Python – Wrong Filenames, Paths in Traceback

I copied some Python modules I wrote from my home computer over to a web host via FTP. I ran the code on the webhost and there was an error. The odd thing was that the traceback for the error mentioned file paths from where the modules were stored on my home computer. This really confused me for 10 minutes. I spent 10 minutes thinking there was some spooky connection between my home computer and my web hosting server.

Then I realized that I had also copied over .pyc files. So I tried deleting those from the web host directories and rerunning it. After that the traceback showed the correct file paths. My best guess is that .pyc files store the filepath where they were compiled to and the traceback reads that instead of looking at where the file is now located.

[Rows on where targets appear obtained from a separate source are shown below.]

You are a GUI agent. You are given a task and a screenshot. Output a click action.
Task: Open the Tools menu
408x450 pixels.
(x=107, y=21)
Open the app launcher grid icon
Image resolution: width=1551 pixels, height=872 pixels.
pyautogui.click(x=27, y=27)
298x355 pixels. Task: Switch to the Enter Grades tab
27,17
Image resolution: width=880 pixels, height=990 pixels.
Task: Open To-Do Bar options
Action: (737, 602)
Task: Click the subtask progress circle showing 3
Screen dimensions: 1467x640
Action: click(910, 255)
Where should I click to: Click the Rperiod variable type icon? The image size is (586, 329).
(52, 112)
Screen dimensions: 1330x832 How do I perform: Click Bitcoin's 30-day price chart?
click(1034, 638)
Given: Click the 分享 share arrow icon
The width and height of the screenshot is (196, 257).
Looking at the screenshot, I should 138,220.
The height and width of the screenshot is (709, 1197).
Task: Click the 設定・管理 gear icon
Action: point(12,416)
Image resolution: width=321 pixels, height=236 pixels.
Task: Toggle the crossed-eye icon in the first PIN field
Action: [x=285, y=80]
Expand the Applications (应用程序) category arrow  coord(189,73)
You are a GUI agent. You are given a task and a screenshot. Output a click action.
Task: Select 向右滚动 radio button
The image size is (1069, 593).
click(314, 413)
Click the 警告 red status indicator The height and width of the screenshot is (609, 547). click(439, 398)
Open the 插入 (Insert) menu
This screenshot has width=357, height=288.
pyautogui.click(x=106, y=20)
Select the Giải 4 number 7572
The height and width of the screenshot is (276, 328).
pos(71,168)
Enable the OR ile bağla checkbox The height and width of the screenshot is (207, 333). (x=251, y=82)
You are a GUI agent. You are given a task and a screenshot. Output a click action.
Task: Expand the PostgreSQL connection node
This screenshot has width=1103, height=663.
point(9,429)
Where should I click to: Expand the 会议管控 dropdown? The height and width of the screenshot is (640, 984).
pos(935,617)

Does anyone have any more insight on this?

Update:
Perhaps I’m hitting one of these Python bugs:
[ 1180193 ] broken pyc files
[ 1051638 ] incorrect traceback filename from pyc

3 Responses to “Python – Wrong Filenames, Paths in Traceback”

  1. As stated in the second bug report, this is not really a bug. The .pyc files should have been recreated if the time stamps were properly moved, but the file transfer must have moved the .pyc files after the .py files. this sucks, but is the correct thing to do. The .pyc file caches .py file location that created it. This is done because moving a .pyc to a new directory does not mean that the .py file also moved. It would be MORE of an error to dynamical look somewhere else (and would arguably be a security risk).

  2. Good points, Doug. It does sound like the correct behavior. People just have to understand what’s going on. Hopefully this post will help with that a little bit.

  3. Just a quick follow up. We (work) use this behavior as part of out build system. Ad part of the build we pre-compile all the .py files into .pyc and .pyo files and move them into build directories. This way the build files are not part of the source directories. We then run from the .pyc’s and .pyo’s. This catches silly grammatical errors as part of the build, and maintains the proper error stacks. This is a little unorthodox, but it works quite well.